Table of Contents
ISRN Applied Mathematics
Volume 2014, Article ID 846483, 11 pages
Research Article

A Symmetric Rank-One Quasi-Newton Method for Nonnegative Matrix Factorization

1School of Mathematics Science, University of Electronic Science and Technology of China, Chengdu 611731, China
2School of Mechanical Engineering, Southwest Jiaotong University, Chengdu 610031, China

Received 10 October 2013; Accepted 5 November 2013; Published 22 January 2014

Academic Editors: I. K. Argyros and S. Zhang

Copyright © 2014 Shu-Zhen Lai et al. This is an open access article distributed under the Creative Commons Attribution License, which permits unrestricted use, distribution, and reproduction in any medium, provided the original work is properly cited.

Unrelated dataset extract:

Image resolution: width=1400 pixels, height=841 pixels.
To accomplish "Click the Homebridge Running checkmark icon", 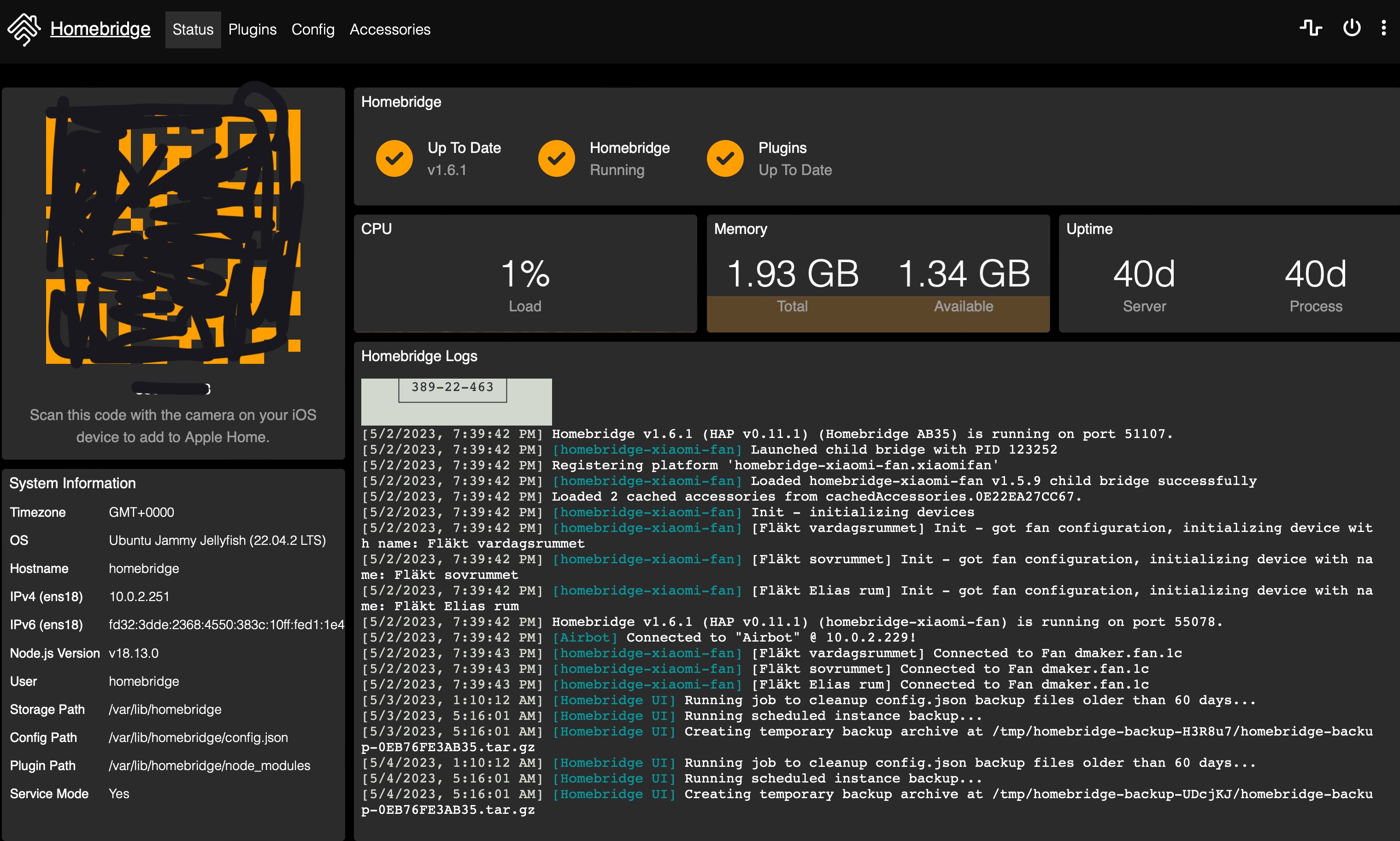I will point(557,158).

As is well known, the nonnegative matrix factorization (NMF) is a dimension reduction method that has been widely used in image processing, text compressing, signal processing, and so forth. In this paper, an algorithm on nonnegative matrix approximation is proposed. This method is mainly based on a relaxed active set and the quasi-Newton type algorithm, by using the symmetric rank-one and negative curvature direction technologies to approximate the Hessian matrix. The method improves some recent results. In addition, some numerical experiments are presented in the synthetic data, imaging processing, and text clustering. By comparing with the other six nonnegative matrix approximation methods, this method is more robust in almost all cases.